I love the new widgety stuff in Coldfusion 8. The Cfwindow tag caught my attention right away. it seemed like a quick and easy way to frame content on a page and make it manageable. For example, I had a list of items that appear on the home page of our tracking system. It's the "hotlist" - a list of open and active work orders and projects. I decided to use Cfwindow to make it draggable and re-sizable. It was easy.

<cfwindow
        height="475"
        resizable="True"
        initshow="True"
        x="380"
        y="150"
        closable="False"
        draggable="True"
        title="Hot List"
        name="hotlist"
        headerstyle="background-color: ##A7B3C2;">

Some looping code that outputs a list of links.
</cfwindow>
This worked splendidly. I ended up with exactly what I wanted - a nice scrolling window that was easy to drag and resize to accommodate more entries.

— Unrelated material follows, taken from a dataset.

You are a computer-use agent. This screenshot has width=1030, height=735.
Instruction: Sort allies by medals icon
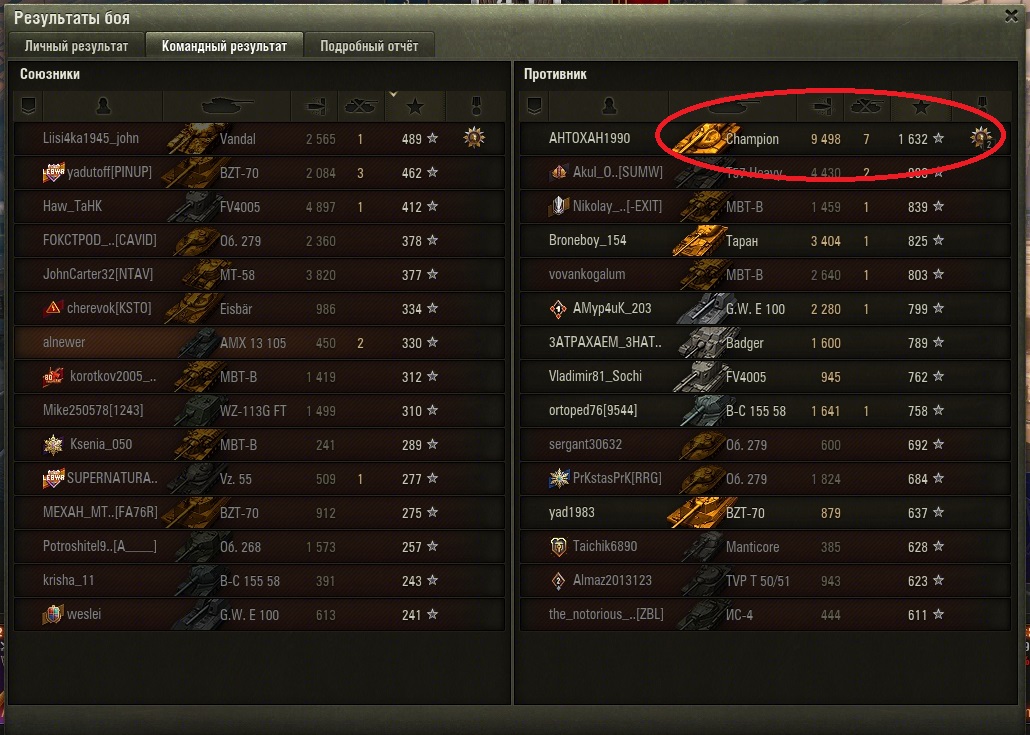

Since I loved the little drop shadow thingy I decided I would use it on the right hand side menu as well - just to frame in the menu with a header. Oops... this turned out to be quite difficult. Why? Because there is no way to anchor the window to the layout. The layout is dynamic on the right. The right hand menu "clings" to the right side of the screen - meaning the X and Y coordinates are different for each screen size. But the Cfwindow appears over whatever is on the screen and the "x" and "y" coordinates make it's position absolute. I went hunting for an answer.